Windhoek-The Ministry of Justice has urged the public – especially students who wish to study abroad – to get their documents authenticated as soon as possible before their departure.
Before a public document can be used in another country its origin must be authenticated
According to ministerial spokesperson Simon Idipo, an apostille is a certificate that authenticates the origin of the document.
“This needs to be done on all public documents issued by a government office or other public institutions bearing the coat of arms/seal of the Republic of Namibia or another state which is a party to the [Hague] Convention.”
Idipo explained in an event were a public document is to be used in a state which is not a state party to the convention, then the legalisation method to authenticate the origin of the document is done at the Ministry of International Relations and Cooperation.
Apostilles are being processed by the directorate of legal services and then issued by the permanent secretary or the deputy permanent secretary of the Ministry of Justice.

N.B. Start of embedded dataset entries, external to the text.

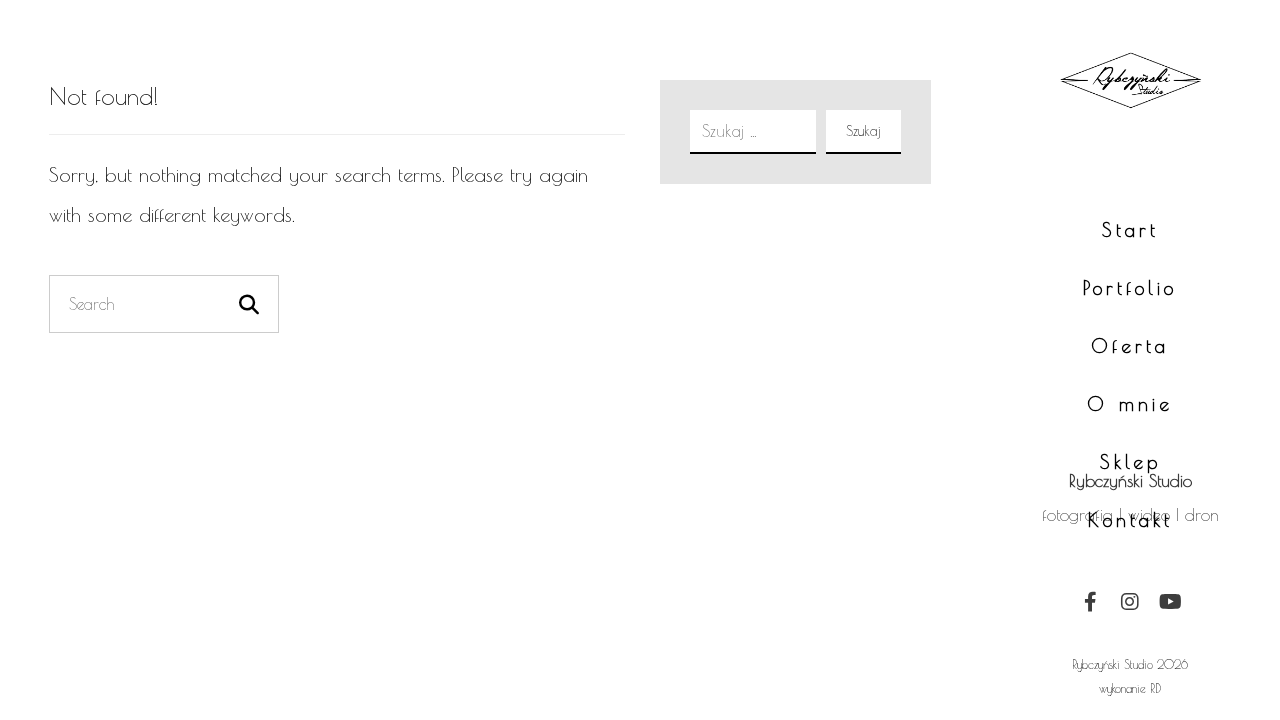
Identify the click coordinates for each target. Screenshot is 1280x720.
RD (1155, 688)
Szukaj (863, 131)
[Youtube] (1170, 602)
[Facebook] (1090, 602)
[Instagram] (1130, 602)
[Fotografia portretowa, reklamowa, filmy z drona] (1130, 144)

The documents to be authenticated range from documents originating from an authority or an official connected with the courts or tribunals of the State; including those coming from a public prosecutor, a clerk of court or a process-server, administrative documents, notarial acts, official certificates which are placed on documents signed by persons in their private capacity, such as official certificates recording the registration of document and government documents such as birth certificates, marriage certificates, school leaving certificates.
Apostilles are issued in terms of the Hague Convention of 5 October 1961 Abolishing the Requirements of Legalization for Foreign Public Documents to which Namibia agreed to in January 30, 2001.
The convention has 112 member states.